> [What you are asked to do]
Starting at the first line of the entries, extract each line up to and including the one that contains "Given: Open inspection", but leave out the pictures.

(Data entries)
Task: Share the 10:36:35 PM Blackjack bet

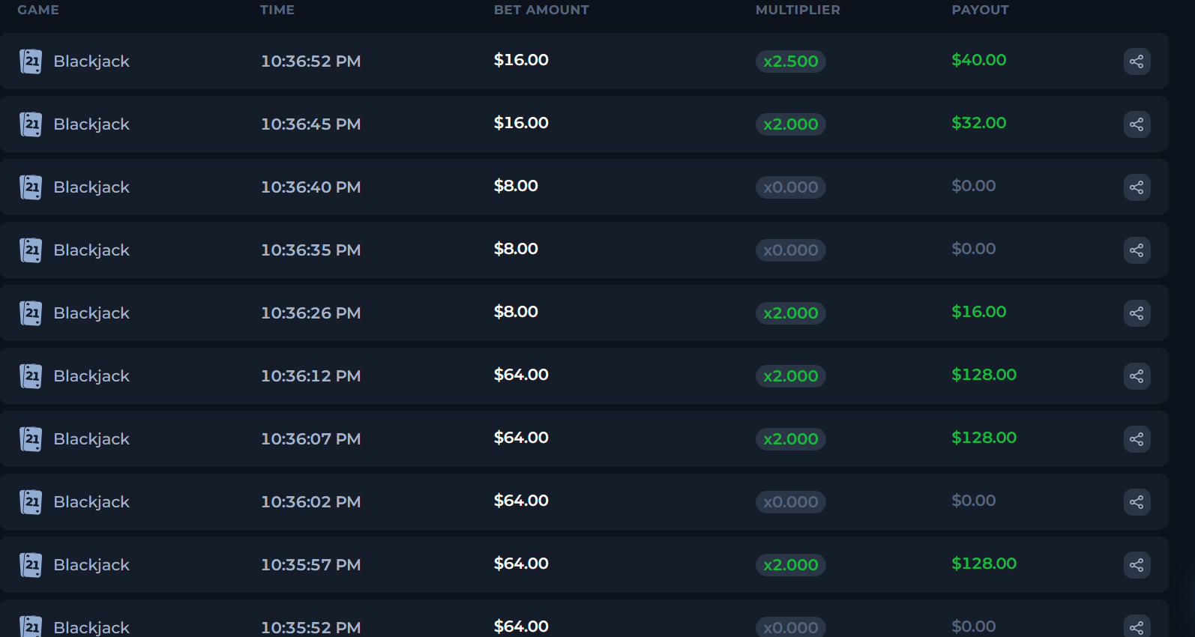Action: click(x=1137, y=250)
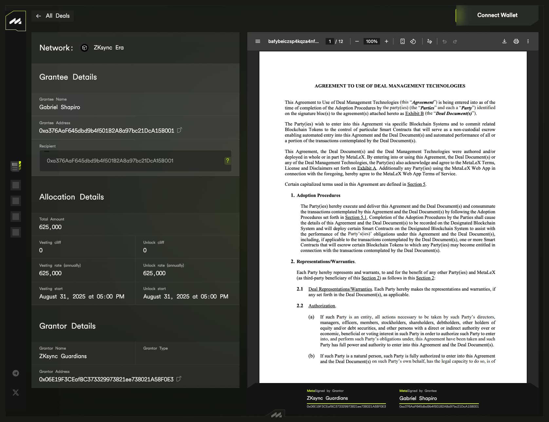This screenshot has width=549, height=422.
Task: Rotate the PDF counterclockwise
Action: 413,41
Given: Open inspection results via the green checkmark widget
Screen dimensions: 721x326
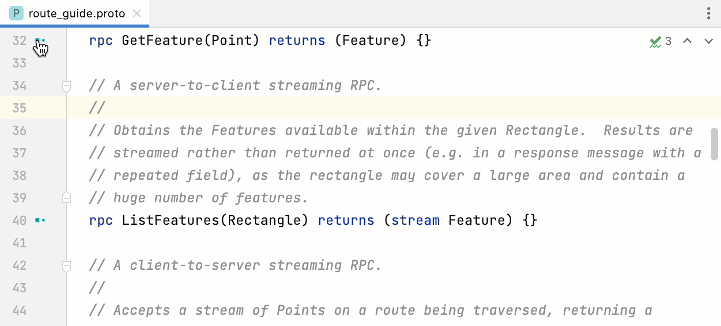Looking at the screenshot, I should pyautogui.click(x=656, y=41).
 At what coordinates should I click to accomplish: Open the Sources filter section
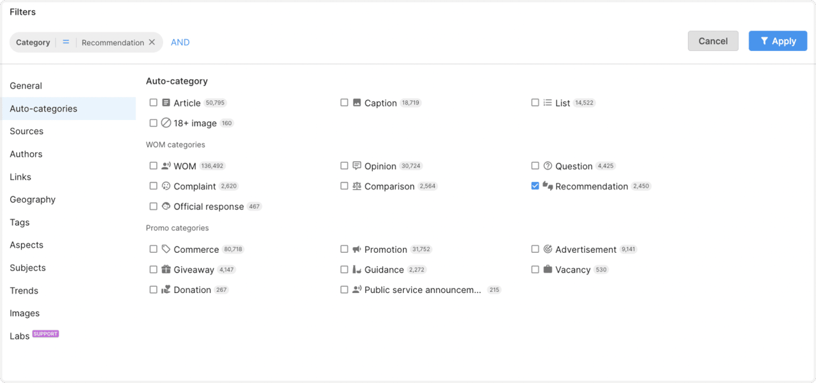click(x=27, y=131)
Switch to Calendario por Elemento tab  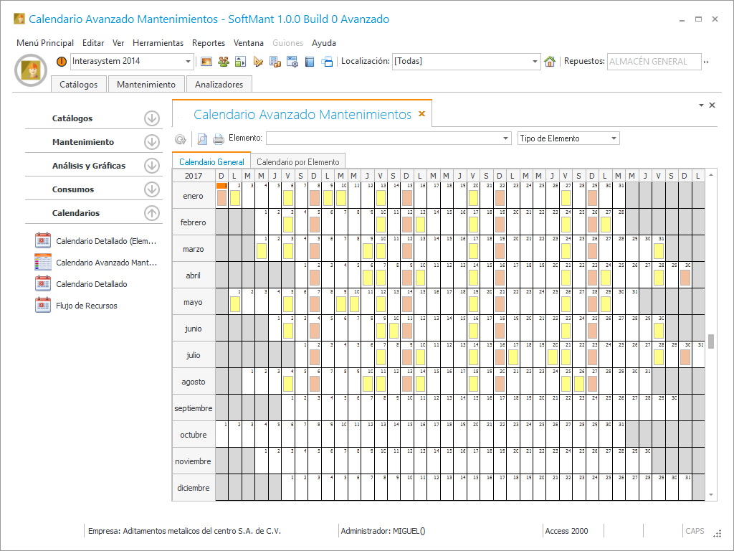coord(298,162)
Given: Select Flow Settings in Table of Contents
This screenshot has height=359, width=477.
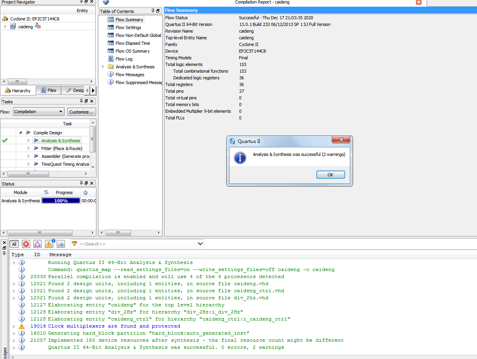Looking at the screenshot, I should pyautogui.click(x=128, y=27).
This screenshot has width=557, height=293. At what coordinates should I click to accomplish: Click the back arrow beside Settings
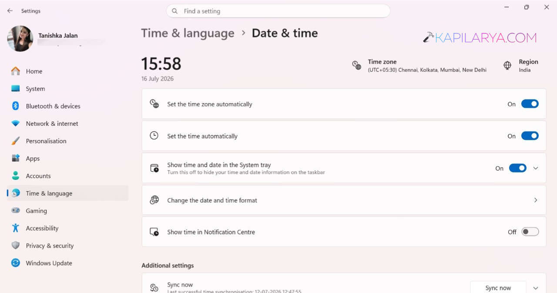pos(10,11)
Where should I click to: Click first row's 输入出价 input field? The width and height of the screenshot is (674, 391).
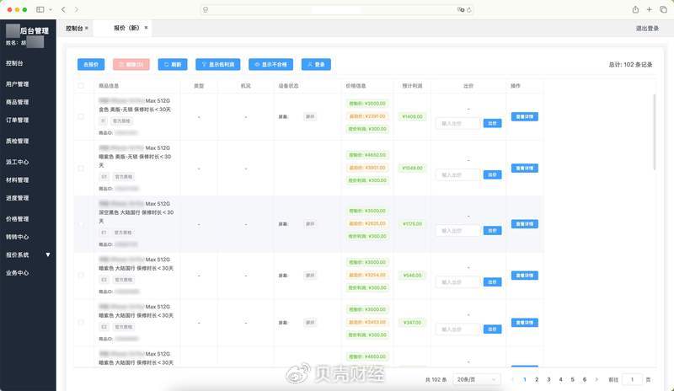coord(457,123)
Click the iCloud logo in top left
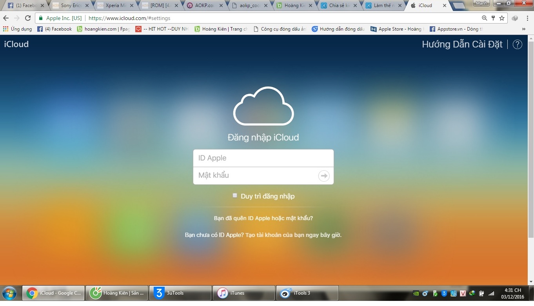This screenshot has width=534, height=306. click(x=16, y=44)
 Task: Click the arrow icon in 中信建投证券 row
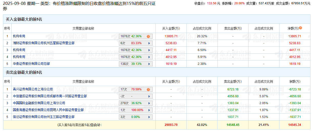pyautogui.click(x=149, y=97)
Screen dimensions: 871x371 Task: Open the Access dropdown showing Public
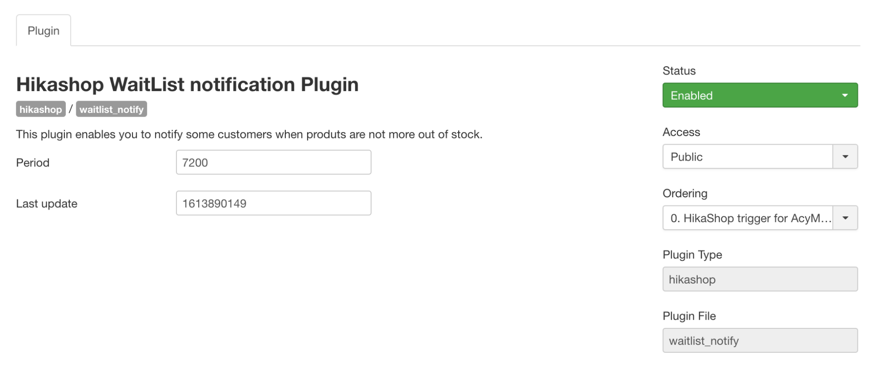[748, 156]
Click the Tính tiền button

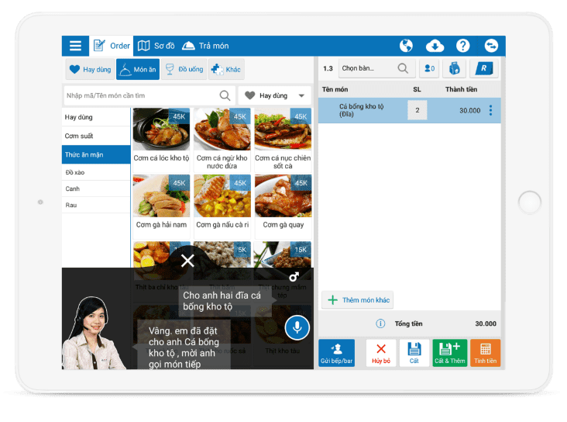coord(485,353)
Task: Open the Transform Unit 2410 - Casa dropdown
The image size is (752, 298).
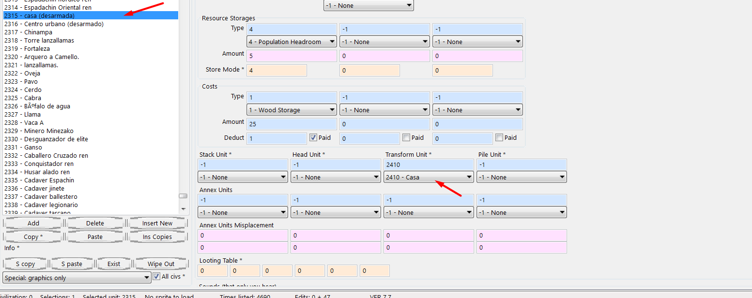Action: coord(428,178)
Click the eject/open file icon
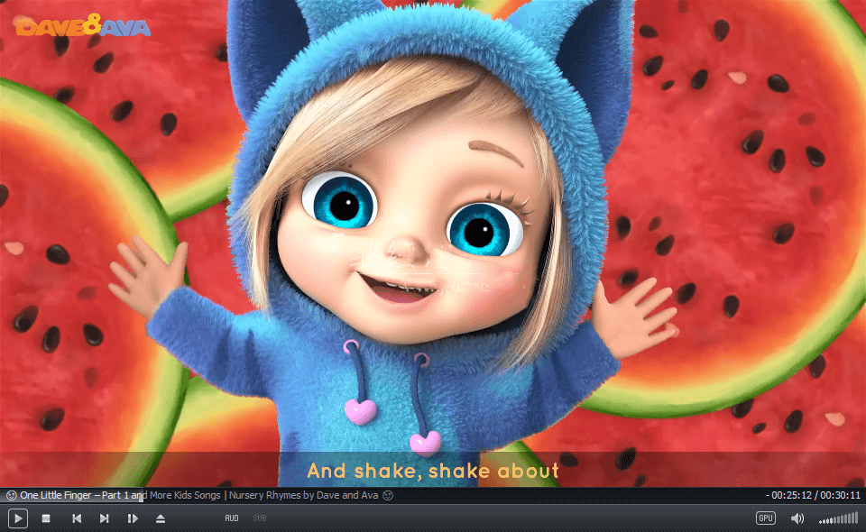 (161, 518)
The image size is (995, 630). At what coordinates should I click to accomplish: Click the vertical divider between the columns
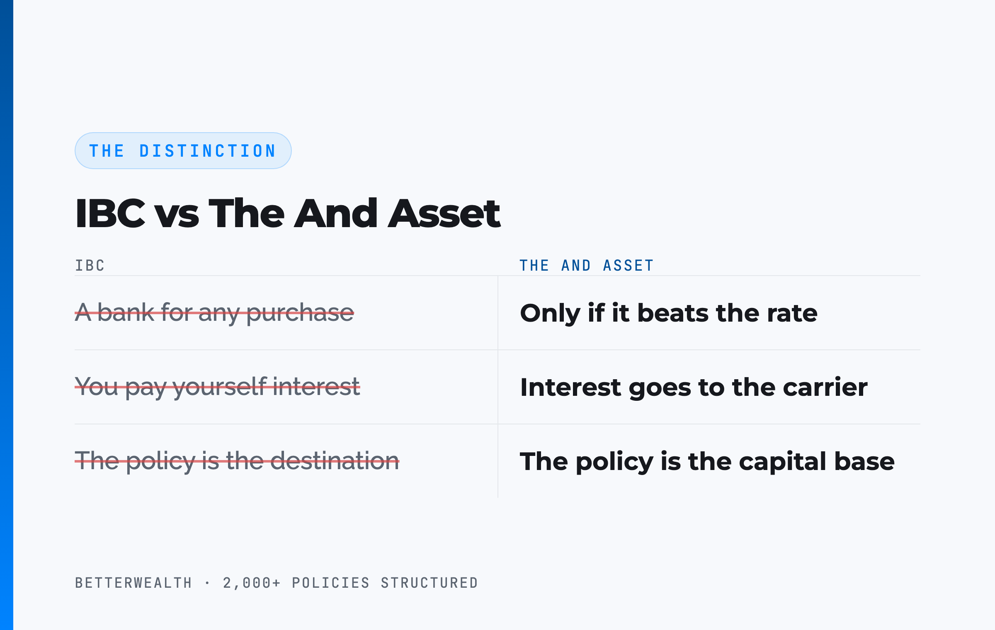(x=498, y=387)
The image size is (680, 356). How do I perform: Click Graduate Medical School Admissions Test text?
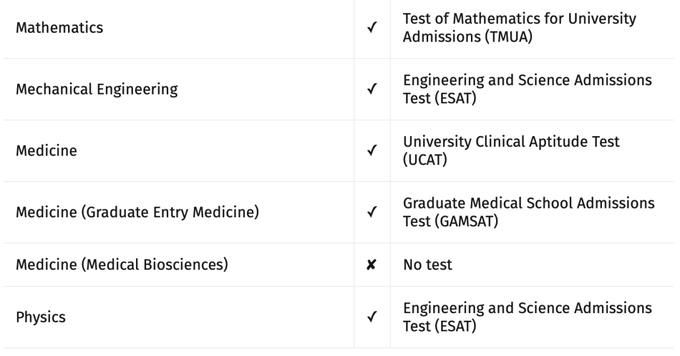[x=528, y=212]
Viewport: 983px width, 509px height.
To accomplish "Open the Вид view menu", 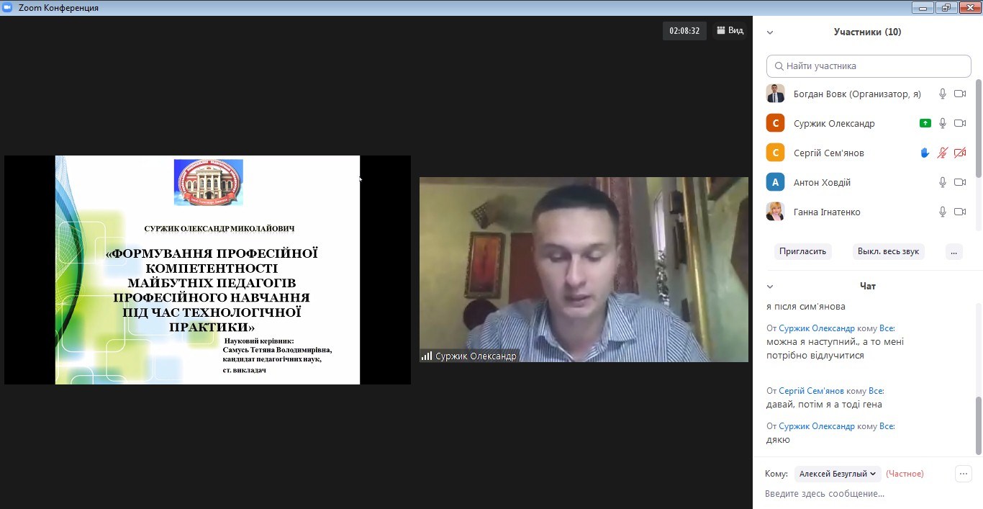I will [x=729, y=31].
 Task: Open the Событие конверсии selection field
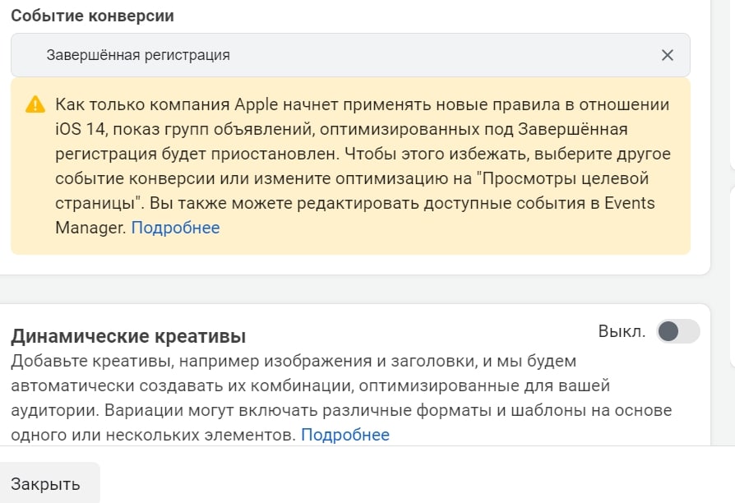click(x=350, y=55)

> [Task answer]
Task: Share the 10:36:35 PM Blackjack bet

Action: click(x=1137, y=250)
This screenshot has width=549, height=422.
Task: Rotate the PDF counterclockwise
Action: 413,41
Given: Open inspection results via the green checkmark widget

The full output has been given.